米大手格付け会社、S&Pグローバルマーケットインテリジェンスの国内中堅・中小企業向け格付けサービス「日本SME格付け」を取得していることも強みだ。2007年に四国で初めて取得して以来、15年連続で取得し、2021年10月には最高評価である「aaa」(トリプルエー)を獲得した。
ただそれ以上に、組織面で「理念経営」を進め、従業員や顧客を大切にしながら利益を生み出す手法が大きいと言える。はなおかでは「正直に王道を行く」を経営理念に掲げ、社訓は「親切に、丁寧に、きっちりと」、社風は「自由・活発」であり、社員全員がそれを理解し、行動指針としている。

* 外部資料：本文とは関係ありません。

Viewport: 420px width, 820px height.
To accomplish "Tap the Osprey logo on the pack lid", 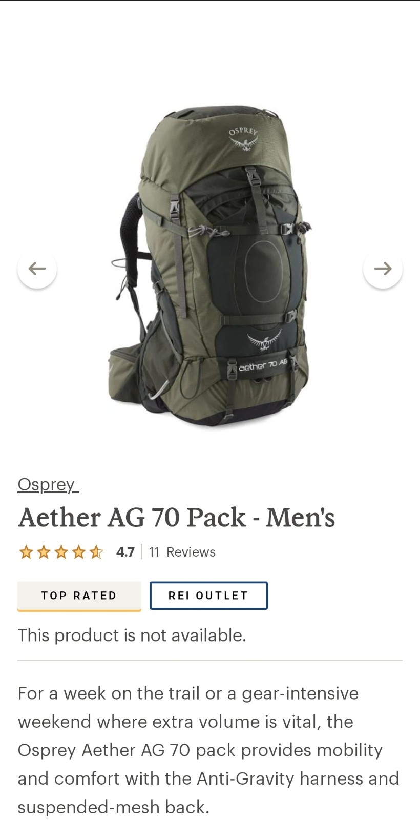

この行動指針を実現するために、「人間力」の向上に力を入れているのも特徴だ。年間平均100回を超えるセミナー・研修への参加や、講師を招いての勉強会など、知識や技術の向上に向けた取り組みを実施している。「見聞を深め、人としての幅を広げる」という考えから、20年連続で海外などへの社員研修旅行も積極的に行っている。
こうした社員育成制度や職場環境づくり、さらには取引先や顧客・地域を大切にする風土が認められ、17年に「第6回四国でいちばん大切にしたい会社大賞」の中小企業基盤整備機構四国本部長賞を受賞した。20年には経済産業省から「地域未来牽引企業」に選定され、地域経済の中心的な担い手となり得る企業として認められた。